В новой реальности, куда негаданно попала Татьяна Александровна в начале девяностых, принято было думать, что свобода равняется деньгам. Она и думала послушно — в составе прочего электората. Но теперь смотрела на Ольгу, и не сходилось — даже тут не сходилось. То есть свобода была равна деньгам — если речь заходила о географической свободе или о свободе обладания предметами и услугами. Но это было снаружи — а внутри? Разве невозможность дальнего перемещения или покупки свиного эскалопа по четыреста рублей за кило — это была уже полнейшая тюрьма? Ну нет же! Уж в этом Татьяна Александровна могла быть уверена.
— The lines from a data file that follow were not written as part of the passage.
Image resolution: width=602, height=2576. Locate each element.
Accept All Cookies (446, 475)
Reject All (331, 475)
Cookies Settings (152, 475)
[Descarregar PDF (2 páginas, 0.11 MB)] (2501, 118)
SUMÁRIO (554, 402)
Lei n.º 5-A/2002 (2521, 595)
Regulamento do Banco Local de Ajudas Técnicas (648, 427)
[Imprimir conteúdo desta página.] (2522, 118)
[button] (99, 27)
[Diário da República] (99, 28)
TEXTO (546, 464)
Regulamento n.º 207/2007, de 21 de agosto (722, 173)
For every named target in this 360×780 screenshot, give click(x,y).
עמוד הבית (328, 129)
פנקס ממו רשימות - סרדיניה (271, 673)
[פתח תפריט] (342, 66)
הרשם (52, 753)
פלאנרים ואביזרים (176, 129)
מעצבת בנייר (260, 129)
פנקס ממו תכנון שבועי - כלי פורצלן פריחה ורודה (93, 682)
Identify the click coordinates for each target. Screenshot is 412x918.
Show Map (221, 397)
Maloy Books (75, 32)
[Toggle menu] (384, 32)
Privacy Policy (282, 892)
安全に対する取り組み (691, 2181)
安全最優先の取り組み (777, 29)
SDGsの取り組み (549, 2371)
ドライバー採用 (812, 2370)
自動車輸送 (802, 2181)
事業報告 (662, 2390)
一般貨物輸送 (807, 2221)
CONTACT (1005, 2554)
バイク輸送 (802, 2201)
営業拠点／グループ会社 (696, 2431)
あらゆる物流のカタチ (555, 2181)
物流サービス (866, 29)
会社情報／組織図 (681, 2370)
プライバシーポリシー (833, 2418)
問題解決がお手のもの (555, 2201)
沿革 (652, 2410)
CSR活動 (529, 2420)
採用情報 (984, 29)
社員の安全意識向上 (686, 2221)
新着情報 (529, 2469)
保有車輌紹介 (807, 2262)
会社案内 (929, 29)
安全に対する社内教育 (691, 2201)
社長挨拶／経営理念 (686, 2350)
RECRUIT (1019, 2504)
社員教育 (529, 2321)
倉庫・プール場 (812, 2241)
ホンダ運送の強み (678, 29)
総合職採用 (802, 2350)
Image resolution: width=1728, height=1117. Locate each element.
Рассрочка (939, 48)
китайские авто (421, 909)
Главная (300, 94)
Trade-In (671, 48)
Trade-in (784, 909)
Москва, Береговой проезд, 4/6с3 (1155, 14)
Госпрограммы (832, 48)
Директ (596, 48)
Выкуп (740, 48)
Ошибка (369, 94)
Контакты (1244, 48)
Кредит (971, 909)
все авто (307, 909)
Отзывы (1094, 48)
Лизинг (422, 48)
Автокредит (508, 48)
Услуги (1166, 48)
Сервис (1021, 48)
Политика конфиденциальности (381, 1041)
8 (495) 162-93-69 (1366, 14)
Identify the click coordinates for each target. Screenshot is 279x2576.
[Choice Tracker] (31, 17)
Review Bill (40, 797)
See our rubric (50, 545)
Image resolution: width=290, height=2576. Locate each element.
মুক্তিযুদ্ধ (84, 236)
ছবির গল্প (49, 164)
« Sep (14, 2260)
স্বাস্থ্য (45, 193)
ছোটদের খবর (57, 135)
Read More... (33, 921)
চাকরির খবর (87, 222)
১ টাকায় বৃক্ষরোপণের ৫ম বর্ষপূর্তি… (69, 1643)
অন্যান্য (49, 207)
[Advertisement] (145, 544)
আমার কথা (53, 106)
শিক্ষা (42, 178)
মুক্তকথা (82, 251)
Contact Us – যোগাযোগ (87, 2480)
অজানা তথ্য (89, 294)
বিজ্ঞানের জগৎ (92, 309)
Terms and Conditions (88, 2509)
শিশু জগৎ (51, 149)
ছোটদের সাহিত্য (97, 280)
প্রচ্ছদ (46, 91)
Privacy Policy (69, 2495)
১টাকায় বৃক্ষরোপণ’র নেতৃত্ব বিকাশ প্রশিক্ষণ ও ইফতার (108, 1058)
Во времена оны была у нее и должность, и доход — тогда она сама выбирала малое, отказываясь от самого намека на избыток. И даже если делала это не искренне, а немножко напоказ — как будто кто-то следил за ней, каждый шажок расписывая и подсчитывая суммарный балл, — все-таки это был личный выбор… вот и батюшка в церкви ее за такое поведение всегда хвалил, называя ласково «стихийной христианкой»…
От подобных мыслей хотелось плакать. Это они не давали спать по ночам, а вовсе не Ольгино присутствие в доме. И от этого понимания, что сестра ничем перед ней не виновата — и никто не виноват, — еще горше хотелось, чтобы она поскорее уехала. Татьяне Александровне чудилось, будто и Ольга чувствует и оценивает разницу между ними. Оценивает и… смеется? Именно что смеется! Она бы на ее месте уж точно посмеялась. Слабости и глупости человеческой — в первую голову.
Она думала и думала об этом, и злилась все сильнее — на скандинавские палки, на абрикосы эти дорогущие… ну хоть бы спросила, прежде чем покупать, а можно ли человеку абрикосы, у человека, может быть, сахар высокий или язва желудка… но ведь нет — дались ей эти абрикосы, носит и носит… конечно, они вообще-то вкусные, но в принципе! А пуще абрикосов раздражал рюкзачок с ублюдочной собакой. Разве она, Татьяна Александровна, позволила бы себе нацепить на спину эту карикатуру и пойти вот так в город? Взрослая женщина?! Практически старуха?! Да никогда! Она бы и Женьке не позволила, будь ее воля, с этой собакой ходить! Только Наташка как рот откроет да как заорет: «Не тронь ребенка!» Умные все. Свободные. Никаких им в жизни ни приличий, ни правил, ни авторитетов. Об одном удовольствии думают.
В какой-то момент обида сделалась нестерпимой. Накатила, как большая волна, — впору захлебнуться. Надо было плыть, подняться над водой и глотнуть воздуху.
Татьяна Александровна выглянула в коридор. Наташка сидела, уткнувшись в ноутбук, Женька гоняла своего электронного мальчика — только в ванной шумела вода. Не включая света, на цыпочках подошла к вешалке, протянула руку. Взяла проклятые палки, прислоненные в темном углу. Примерилась. Что же все-таки Ольга в этом находит?